We work with many different data sources so that we can collect the largest and most diverse set of data points possible. Each day we process and turn billions of data points into insightful information.

1. Download and Revenue Data

We have over 225,000 mobile apps that share their download, revenue, and advertising data directly with us. We use this data (which makes up over 40 billion data points) to build thousands of estimation models that accurately estimate download and revenue data for every app in more than 50 countries. We do this on a daily basis.

Furthermore, our technology and indexing engines scan the iOS App Store & Google Play every hour for every existing public data points, creating an extremely granular time series of app market data. There are 35 different meta data points collected hourly (rank, ratings, price, etc.) for each of our 50+ indexed countries.

It is the combination of these two data sets that let us accurately estimate performance for the entire market.

2. SDK Data

While our download and revenue data is based on models created by our data science team, our SDK data is factual. Our proprietary SDK Recognition technology tracks what SDKs are installed or uninstalled from the top 500,000 free apps across both the App Store & Google Play, accounting for approximately 10,000 monitored SDKs.

To do so, we:

Download the app
Decompile the app
Decrypt the app
Analyze the code and fingerprint (recognize) which known SDKs are currently installed in the app.

We re-run our "SDK Recognition" technology every time an app pushes out a new release or update, so we can create a granular timeline of what tools an app is using or has used. In addition, API call data goes beyond install and uninstall data to provide granular insight into the specific SDK features being used by each app.
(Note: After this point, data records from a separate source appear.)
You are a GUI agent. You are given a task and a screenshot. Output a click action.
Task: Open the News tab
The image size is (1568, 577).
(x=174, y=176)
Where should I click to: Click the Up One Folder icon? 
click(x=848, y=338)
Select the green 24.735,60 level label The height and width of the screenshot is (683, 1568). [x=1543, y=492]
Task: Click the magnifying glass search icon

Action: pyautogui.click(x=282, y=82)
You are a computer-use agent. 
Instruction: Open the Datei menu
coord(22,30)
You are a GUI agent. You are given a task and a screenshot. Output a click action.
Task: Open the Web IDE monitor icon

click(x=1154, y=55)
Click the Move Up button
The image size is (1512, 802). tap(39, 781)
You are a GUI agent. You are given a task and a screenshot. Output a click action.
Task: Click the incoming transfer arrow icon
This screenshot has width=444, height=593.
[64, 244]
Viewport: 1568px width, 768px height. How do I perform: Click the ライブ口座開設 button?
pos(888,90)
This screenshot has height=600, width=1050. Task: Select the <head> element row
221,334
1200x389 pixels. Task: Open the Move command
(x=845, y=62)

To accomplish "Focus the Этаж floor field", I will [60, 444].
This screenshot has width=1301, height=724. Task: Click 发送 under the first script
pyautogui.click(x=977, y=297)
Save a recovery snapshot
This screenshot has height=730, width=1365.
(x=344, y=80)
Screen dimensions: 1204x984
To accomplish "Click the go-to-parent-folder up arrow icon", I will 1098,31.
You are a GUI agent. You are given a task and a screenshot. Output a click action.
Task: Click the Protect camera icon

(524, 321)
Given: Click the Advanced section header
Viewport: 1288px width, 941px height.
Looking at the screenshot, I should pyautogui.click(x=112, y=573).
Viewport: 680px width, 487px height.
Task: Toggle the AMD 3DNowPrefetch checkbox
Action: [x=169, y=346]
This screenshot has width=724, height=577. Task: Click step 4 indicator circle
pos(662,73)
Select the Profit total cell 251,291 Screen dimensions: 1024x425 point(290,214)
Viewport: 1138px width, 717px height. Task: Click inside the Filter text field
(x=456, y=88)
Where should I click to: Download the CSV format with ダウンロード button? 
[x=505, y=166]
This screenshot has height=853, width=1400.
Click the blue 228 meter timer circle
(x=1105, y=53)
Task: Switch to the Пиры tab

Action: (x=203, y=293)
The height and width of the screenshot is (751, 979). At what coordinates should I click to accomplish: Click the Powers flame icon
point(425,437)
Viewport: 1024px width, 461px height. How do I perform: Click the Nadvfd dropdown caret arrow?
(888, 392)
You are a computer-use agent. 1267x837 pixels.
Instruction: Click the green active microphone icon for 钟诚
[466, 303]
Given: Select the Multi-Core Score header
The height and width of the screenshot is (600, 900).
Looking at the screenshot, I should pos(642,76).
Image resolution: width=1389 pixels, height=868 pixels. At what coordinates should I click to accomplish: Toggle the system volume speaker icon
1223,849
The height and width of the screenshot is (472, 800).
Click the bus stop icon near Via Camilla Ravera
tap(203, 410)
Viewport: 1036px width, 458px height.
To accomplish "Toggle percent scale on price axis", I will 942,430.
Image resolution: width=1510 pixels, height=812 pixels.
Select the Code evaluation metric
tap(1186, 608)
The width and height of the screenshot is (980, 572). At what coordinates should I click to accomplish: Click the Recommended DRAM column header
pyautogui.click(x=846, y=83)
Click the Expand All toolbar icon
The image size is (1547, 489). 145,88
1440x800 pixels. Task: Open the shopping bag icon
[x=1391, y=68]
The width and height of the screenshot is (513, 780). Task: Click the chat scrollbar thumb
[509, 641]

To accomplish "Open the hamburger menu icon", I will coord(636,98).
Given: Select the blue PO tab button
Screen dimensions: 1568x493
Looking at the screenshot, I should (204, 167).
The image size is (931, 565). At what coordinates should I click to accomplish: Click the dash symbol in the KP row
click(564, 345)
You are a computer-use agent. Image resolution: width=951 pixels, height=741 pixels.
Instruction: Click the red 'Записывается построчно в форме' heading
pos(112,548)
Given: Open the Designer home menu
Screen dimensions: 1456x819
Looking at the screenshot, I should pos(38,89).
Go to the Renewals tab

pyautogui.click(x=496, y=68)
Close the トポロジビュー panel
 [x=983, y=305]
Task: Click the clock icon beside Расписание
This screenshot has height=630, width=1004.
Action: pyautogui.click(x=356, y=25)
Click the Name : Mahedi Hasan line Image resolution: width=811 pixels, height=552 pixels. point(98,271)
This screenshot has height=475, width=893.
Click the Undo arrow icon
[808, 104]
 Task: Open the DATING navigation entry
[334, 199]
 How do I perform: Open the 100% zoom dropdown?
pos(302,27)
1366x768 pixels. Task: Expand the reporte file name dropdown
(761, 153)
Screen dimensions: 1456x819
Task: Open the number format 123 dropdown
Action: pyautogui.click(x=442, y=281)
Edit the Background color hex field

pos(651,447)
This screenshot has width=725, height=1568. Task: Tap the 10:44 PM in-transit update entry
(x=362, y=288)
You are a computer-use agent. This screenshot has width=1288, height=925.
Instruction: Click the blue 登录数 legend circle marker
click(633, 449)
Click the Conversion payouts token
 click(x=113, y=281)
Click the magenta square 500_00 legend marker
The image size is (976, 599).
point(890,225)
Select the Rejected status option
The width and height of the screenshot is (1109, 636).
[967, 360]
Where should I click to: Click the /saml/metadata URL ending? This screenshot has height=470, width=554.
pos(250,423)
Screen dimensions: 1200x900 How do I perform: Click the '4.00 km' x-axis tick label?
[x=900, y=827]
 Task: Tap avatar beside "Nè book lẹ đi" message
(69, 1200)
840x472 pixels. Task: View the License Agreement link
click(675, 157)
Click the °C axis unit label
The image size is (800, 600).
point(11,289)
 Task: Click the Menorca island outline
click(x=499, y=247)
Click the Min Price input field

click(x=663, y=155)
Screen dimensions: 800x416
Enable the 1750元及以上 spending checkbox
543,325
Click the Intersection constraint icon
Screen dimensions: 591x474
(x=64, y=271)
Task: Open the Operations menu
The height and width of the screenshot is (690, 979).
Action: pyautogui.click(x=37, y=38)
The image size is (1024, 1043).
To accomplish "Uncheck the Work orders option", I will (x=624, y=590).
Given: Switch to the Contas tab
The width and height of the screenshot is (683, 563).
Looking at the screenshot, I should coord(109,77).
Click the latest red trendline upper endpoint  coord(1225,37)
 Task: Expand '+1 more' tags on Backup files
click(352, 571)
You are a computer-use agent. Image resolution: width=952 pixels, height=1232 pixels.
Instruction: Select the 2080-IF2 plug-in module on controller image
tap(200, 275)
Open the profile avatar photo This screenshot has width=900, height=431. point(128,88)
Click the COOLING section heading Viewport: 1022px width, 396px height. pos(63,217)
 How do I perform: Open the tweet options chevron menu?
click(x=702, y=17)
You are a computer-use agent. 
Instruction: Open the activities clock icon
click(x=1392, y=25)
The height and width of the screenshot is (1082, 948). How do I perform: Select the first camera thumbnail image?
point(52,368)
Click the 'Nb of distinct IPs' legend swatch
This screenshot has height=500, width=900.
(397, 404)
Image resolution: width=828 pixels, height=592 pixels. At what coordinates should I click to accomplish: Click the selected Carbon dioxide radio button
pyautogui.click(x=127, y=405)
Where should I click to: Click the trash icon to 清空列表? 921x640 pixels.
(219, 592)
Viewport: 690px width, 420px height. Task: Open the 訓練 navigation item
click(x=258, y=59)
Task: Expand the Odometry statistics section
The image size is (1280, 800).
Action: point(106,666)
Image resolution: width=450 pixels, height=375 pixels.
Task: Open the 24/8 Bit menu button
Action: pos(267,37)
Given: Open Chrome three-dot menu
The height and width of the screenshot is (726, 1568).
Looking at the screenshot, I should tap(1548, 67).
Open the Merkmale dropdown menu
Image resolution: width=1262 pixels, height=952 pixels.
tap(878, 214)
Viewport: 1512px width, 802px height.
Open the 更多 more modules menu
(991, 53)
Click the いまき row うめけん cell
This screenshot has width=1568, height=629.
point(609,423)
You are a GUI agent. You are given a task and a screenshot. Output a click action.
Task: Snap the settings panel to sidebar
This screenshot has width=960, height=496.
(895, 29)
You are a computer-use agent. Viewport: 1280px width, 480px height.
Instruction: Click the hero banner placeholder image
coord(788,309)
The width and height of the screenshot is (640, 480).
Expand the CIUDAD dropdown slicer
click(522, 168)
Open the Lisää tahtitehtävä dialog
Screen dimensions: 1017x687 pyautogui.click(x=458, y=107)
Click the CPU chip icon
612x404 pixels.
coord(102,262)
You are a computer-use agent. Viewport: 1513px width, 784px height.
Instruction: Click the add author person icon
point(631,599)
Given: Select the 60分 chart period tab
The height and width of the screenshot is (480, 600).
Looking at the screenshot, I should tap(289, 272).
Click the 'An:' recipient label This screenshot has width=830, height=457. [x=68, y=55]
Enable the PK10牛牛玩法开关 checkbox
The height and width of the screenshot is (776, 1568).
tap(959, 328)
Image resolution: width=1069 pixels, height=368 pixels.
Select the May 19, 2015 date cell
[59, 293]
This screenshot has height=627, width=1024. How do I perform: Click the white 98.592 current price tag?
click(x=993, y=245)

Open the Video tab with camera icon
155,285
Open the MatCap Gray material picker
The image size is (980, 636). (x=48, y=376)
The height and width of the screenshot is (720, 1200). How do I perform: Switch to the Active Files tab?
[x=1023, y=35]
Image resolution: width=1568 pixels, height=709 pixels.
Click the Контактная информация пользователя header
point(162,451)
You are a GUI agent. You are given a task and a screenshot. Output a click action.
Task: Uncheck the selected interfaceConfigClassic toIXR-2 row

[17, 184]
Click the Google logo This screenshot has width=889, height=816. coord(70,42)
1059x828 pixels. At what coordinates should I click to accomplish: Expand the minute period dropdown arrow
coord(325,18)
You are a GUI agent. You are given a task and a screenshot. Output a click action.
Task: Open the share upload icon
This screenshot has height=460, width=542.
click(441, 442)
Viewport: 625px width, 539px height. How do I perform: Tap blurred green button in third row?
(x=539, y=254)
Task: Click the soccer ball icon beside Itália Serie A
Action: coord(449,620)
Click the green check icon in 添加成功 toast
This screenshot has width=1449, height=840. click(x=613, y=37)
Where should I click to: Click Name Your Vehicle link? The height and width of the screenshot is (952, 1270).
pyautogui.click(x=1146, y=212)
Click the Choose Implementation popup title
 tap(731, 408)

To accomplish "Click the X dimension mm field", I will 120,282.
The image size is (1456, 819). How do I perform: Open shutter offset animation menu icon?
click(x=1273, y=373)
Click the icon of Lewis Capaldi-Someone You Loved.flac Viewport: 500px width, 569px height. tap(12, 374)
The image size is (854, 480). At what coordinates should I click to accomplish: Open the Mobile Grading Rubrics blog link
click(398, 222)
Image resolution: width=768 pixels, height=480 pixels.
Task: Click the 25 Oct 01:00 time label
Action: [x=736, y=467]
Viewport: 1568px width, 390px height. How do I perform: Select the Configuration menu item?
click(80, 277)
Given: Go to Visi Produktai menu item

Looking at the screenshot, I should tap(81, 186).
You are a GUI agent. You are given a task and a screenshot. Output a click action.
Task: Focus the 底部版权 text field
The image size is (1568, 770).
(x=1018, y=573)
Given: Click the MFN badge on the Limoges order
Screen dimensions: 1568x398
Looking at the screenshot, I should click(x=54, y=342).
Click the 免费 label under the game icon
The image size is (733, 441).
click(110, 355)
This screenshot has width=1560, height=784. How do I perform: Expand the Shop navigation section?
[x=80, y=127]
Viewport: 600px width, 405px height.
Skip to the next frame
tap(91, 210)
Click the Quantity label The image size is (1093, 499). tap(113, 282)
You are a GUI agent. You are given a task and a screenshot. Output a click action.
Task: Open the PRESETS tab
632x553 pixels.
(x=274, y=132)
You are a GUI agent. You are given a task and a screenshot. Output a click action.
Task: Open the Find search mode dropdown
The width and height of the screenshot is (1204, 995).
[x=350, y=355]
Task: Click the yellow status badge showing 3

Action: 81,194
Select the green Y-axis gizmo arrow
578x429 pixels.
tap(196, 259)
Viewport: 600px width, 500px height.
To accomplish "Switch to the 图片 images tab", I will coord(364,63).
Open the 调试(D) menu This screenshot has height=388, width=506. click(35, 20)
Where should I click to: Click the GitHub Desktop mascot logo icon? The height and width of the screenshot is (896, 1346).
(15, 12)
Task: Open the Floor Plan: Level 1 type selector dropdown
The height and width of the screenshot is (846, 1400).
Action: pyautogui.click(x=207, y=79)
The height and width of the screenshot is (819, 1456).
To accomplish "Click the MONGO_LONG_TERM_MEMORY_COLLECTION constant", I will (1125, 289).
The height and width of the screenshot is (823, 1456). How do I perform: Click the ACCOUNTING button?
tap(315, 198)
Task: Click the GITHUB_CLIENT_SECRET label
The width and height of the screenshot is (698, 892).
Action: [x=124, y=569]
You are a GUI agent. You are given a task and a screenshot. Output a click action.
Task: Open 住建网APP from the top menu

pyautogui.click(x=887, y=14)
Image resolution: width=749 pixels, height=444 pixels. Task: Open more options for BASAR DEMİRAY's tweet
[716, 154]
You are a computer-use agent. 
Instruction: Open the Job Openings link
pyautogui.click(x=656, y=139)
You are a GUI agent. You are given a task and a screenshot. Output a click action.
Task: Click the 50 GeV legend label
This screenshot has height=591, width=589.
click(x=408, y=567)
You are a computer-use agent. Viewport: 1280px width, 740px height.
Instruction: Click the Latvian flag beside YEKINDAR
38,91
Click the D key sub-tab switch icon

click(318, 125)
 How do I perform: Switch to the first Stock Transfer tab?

We currently track every major SDK. And in the chance a customer needs data on a lesser-known SDK, we can provide it within 72 hours.

3) How We Measure Accuracy

When we build our models, it's not possible to use all of our data. So, we set aside data (i.e. the real downloads & revenue data) excluded in our model for testing. We then measure our models' estimates against this actual, unused data to gauge accuracy. This process is repeated on a monthly basis to make sure that we are consistently accurate.